Ces professionnels se sont transformés, certains devenant OMN, d’autres devenant pilote. Ce fut le début d’une longue série de conversions qui, depuis la fin des années 1980, a aussi touché les OMN dont plus de 600 d’entre eux sont devenus pilotes et commandants de bord. Ils ont, par là, démontré leur capacité d’adaptation.

Au début des années 1980, les mutations technologiques introduites par les constructeurs, imposèrent la réduction des équipages. Ainsi de trois, l’équipage de conduite est alors passé à deux, condamnant la profession d’OMN.

Leur encadrement et leurs représentants syndicaux anticipèrent alors, une fin annoncée de la profession afin d’assurer une transition harmonieuse pour tous. Ils relevèrent le défi d’une ultime adaptation. Ils renforcèrent encore le champ des connaissances de l’OMN qui reçut alors la formation nécessaire pour un passage ultérieur dans la fonction de pilote de ligne. L’Ingénieur Navigant de l’Aviation Civile (INAC ou IN), ainsi conçu, vit le jour fin 1982. Dans l’exercice de la fonction de mécanicien navigant, l’IN a les mêmes prérogatives que l’OMN.

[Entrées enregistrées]
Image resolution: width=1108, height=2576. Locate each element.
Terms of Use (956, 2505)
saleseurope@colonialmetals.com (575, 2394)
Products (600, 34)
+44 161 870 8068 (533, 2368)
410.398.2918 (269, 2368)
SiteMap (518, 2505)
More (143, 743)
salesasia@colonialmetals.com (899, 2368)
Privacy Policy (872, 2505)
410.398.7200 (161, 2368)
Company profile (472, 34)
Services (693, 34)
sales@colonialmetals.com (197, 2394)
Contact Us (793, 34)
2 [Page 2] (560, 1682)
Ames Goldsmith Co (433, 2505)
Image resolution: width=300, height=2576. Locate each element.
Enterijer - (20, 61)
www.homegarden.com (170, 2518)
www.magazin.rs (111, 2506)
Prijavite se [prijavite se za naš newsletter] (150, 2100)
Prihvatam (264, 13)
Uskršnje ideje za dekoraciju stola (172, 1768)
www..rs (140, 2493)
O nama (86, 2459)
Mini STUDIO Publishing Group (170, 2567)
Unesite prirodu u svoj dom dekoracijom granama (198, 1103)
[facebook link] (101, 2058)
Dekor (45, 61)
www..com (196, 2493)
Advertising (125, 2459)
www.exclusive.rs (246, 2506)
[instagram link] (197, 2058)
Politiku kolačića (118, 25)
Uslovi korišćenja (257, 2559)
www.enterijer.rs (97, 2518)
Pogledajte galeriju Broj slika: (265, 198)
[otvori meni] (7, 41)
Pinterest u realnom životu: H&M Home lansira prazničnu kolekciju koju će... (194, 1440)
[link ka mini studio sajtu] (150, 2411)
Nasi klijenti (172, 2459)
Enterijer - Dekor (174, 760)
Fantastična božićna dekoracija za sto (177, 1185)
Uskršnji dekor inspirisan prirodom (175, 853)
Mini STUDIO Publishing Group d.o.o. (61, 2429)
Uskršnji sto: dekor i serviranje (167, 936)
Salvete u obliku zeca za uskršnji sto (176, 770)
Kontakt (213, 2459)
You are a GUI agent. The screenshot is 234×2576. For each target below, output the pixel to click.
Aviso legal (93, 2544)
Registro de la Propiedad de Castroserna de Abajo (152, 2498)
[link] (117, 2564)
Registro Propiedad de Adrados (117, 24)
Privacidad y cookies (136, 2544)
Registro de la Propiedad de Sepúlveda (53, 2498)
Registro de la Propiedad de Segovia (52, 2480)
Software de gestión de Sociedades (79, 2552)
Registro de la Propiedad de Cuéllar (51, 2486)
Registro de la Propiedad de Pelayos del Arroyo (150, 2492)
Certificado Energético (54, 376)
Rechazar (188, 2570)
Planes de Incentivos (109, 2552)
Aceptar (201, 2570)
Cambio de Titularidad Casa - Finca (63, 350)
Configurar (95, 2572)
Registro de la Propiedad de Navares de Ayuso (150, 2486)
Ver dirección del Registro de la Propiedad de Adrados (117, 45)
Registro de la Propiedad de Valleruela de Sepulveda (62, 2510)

[CONSIGNES DE TRAVAIL]:
**1.** Recopiez le passage de l'extrait sur les mécaniciens navigants qui va de « Leur encadrement et » jusqu'à « prérogatives que l’OMN. ».
**2.** D'après l'extrait sur les mécaniciens navigants, combien d'OMN sont devenus pilotes et commandants de bord depuis la fin des années 1980 ?
Les données n'interviennent en rien ici.

[CORRIGÉ]:
**1.**
Leur encadrement et leurs représentants syndicaux anticipèrent alors, une fin annoncée de la profession afin d’assurer une transition harmonieuse pour tous. Ils relevèrent le défi d’une ultime adaptation. Ils renforcèrent encore le champ des connaissances de l’OMN qui reçut alors la formation nécessaire pour un passage ultérieur dans la fonction de pilote de ligne. L’Ingénieur Navigant de l’Aviation Civile (INAC ou IN), ainsi conçu, vit le jour fin 1982. Dans l’exercice de la fonction de mécanicien navigant, l’IN a les mêmes prérogatives que l’OMN.

**2.** Plus de 600 OMN sont devenus pilotes et commandants de bord.